(and not chasing back the ones you've lost)
—Jeff
Nothing screams Rintik Senja April more than drunk tweeting. And texting.
Gue menghela nafas kala pagi ini hal pertama yang menyambut gue adalah deretan notifikasi pesan singkat yang inkoheren dari April dan rangkaian tweet mabuk yang sama inkoherennya dari akun twitternya yang memenuhi kolom 'In case you missed this' di homepage twitter gue.
(Pfft, in case you miss this. In case I miss what, Twitter? Her?)
[iMessage]
Senja
Fuvk yiu
yuo
YOU
FUCK YOU JEFF WORAPRASETYA
FICL
Goddamb r u not evem sad i lwft
im sad you know
im sad snd i miss yuo
u knuw whar forgwt it
i hste yiu
Gue menggeleng pelan dan meletakkan ponsel gue sembarangan di atas kasur. Gue nggak mau membayangkan apa yang anak itu lakukan semalam. Dari instastory Dena sih mereka tampaknya minum-minum—but really, who am I to care anymore, right?
Gue sudah putus dengannya, case closed. Enam tahun penuh jungkir balik kami akhirnya usai minggu lalu di kamar ini, tepat di kamar ini. Masih segar rasanya di ingatan gue argumen kita sebelumnya—sesuatu tentang orang ketiga, lalu kesibukan gue, kesibukannya, lalu teriakan, teriakan, teriakan, sumpah serapah, dan kalimat pamungkas yang akhirnya gue keluarkan.
"Aku nggak bisa lagi, Nja."
Man, what a ride.
Tapi, dibalik semua kekacauan yang terjadi malam itu, satu hal yang paling membuat gue terkejut adalah bagaimana April menanggapi kalimat gue dengan tenang—terlalu tenang malah, karena ia memilih untuk nggak berkata apa-apa lagi setelahnya.

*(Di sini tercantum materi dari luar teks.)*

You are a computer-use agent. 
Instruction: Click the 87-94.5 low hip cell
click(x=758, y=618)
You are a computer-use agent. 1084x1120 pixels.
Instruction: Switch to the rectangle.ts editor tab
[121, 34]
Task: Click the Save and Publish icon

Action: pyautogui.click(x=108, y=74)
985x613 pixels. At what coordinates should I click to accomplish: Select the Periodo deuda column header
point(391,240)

Bahkan saat gue memutuskan untuk mengantarnya pulang, memeluknya untuk terakhir kali, dan memastikan kembali ultimatum gue...
"I'm sorry we had to end this way, Nja. Good luck with everything now... I guess?"

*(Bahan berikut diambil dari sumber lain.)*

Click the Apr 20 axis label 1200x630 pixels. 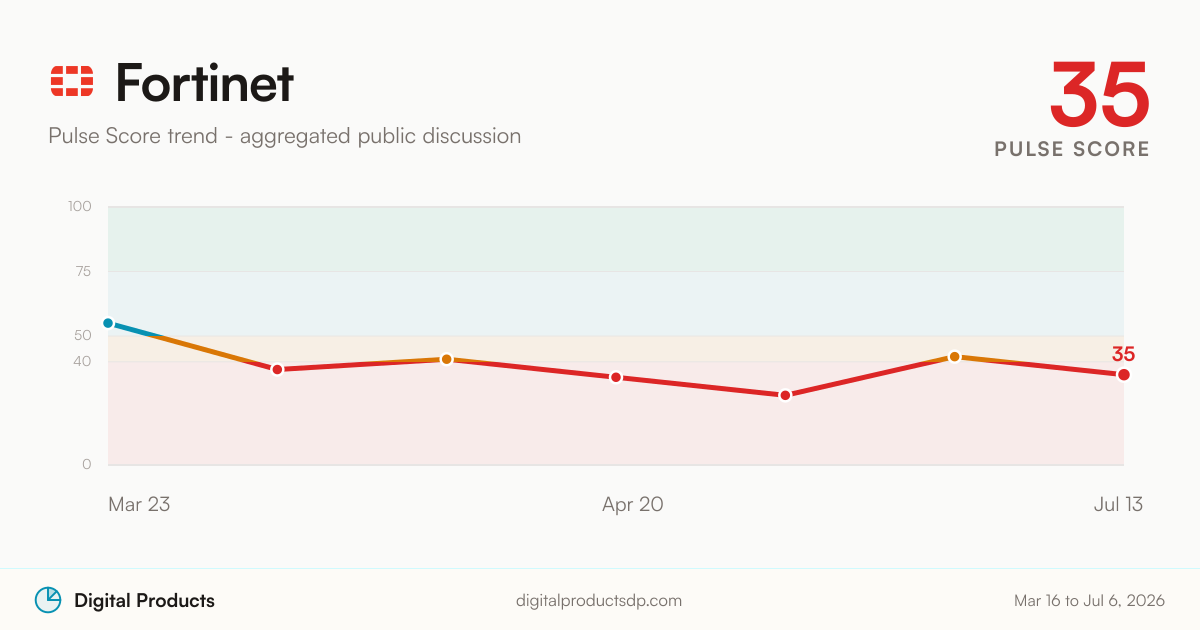pos(633,505)
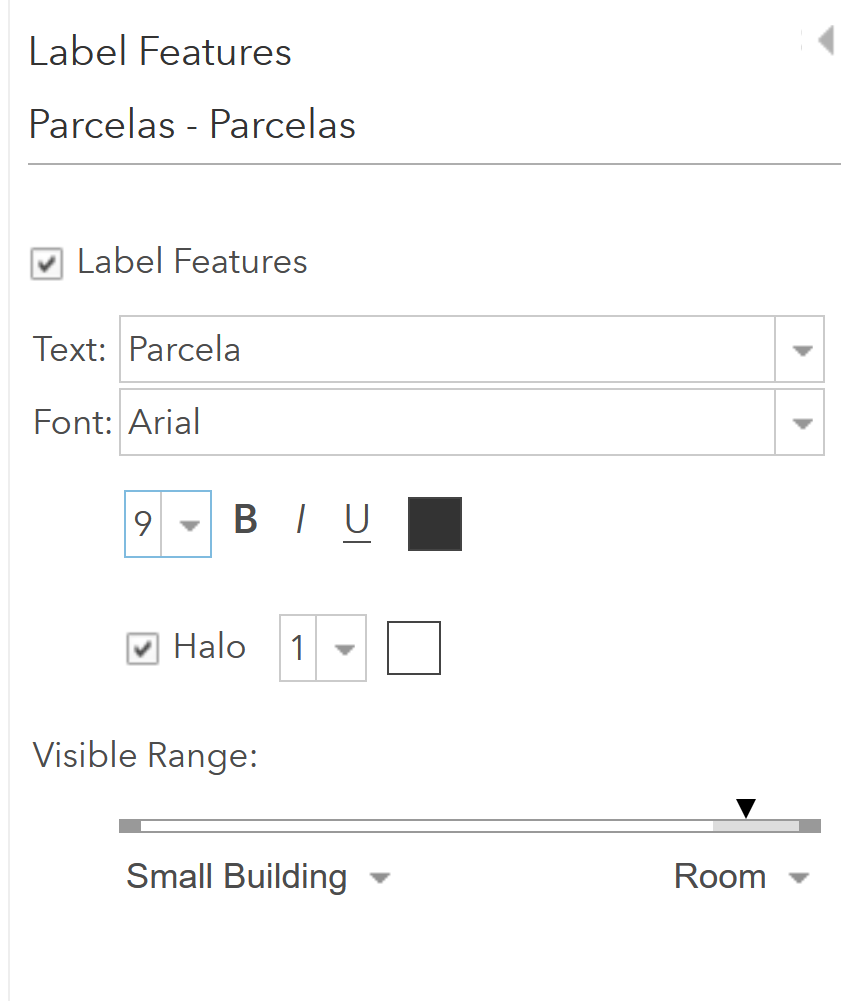Click the right handle of range slider
This screenshot has width=857, height=1001.
click(810, 826)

Ia hanya menutup pintu mobil di depan wajah gue tanpa membalasnya, satu patah kata pun.
And so, I take that as a yes. Even though it may mean that it's one hell of an angry yes.
Gue tahu April, semua senang, sedih, dan marahnya. Gue hafal kalau ia marah meledak-ledak, berarti dia sesungguhnya belum se-marah itu. Sebaliknya, jika ia malah diam saat seharusnya ia marah, itu artinya ia benar-benar marah. Terlalu marah sampai ia memilih untuk tidak berkata-kata daripada melukai lawan bicaranya, dan mungkin, mungkin dirinya sendiri.
Jujur, malam itu gue lebih mempersiapkan diri gue untuk respon yang pertama. Makanya, ketika dia justru hanya diam saat gue meminta putus, sesuatu dalam hati gue rasanya seperti terusik.
I'd still rather have her scream at my face than for her to leave in silence just like that, you know.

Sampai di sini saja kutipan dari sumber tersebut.